Records provided:
◇ ◇ ◇

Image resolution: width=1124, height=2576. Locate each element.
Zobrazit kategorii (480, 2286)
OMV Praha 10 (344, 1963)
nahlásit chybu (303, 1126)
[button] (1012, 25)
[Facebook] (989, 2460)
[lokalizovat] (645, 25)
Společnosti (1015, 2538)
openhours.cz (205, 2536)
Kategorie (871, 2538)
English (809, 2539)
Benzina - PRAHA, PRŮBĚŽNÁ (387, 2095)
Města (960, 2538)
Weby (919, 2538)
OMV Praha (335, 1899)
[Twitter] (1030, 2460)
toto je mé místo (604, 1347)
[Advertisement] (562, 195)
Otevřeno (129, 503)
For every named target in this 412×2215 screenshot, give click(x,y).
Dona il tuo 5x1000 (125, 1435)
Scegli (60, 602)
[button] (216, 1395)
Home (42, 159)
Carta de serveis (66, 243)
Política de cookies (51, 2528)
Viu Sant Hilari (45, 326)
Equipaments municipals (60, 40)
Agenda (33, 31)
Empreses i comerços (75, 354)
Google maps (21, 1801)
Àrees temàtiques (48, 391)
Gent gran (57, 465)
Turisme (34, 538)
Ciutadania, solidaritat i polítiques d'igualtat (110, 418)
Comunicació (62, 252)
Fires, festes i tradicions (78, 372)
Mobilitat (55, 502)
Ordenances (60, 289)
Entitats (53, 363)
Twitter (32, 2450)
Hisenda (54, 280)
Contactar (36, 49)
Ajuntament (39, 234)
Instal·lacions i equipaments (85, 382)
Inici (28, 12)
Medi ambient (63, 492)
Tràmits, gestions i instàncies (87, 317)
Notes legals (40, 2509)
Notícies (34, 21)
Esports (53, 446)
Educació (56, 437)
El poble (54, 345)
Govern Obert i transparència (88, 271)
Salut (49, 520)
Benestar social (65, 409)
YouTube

◇ ◇ ◇

What the task requires: Once you find the line with "Carta de serveis (66, 243)" above, print it and every line after it up to and including the line with "Esports (53, 446)", exactly as written and nothing else.

Output of the exercise:
Carta de serveis (66, 243)
Política de cookies (51, 2528)
Viu Sant Hilari (45, 326)
Equipaments municipals (60, 40)
Agenda (33, 31)
Empreses i comerços (75, 354)
Google maps (21, 1801)
Àrees temàtiques (48, 391)
Gent gran (57, 465)
Turisme (34, 538)
Ciutadania, solidaritat i polítiques d'igualtat (110, 418)
Comunicació (62, 252)
Fires, festes i tradicions (78, 372)
Mobilitat (55, 502)
Ordenances (60, 289)
Entitats (53, 363)
Twitter (32, 2450)
Hisenda (54, 280)
Contactar (36, 49)
Ajuntament (39, 234)
Instal·lacions i equipaments (85, 382)
Inici (28, 12)
Medi ambient (63, 492)
Tràmits, gestions i instàncies (87, 317)
Notes legals (40, 2509)
Notícies (34, 21)
Esports (53, 446)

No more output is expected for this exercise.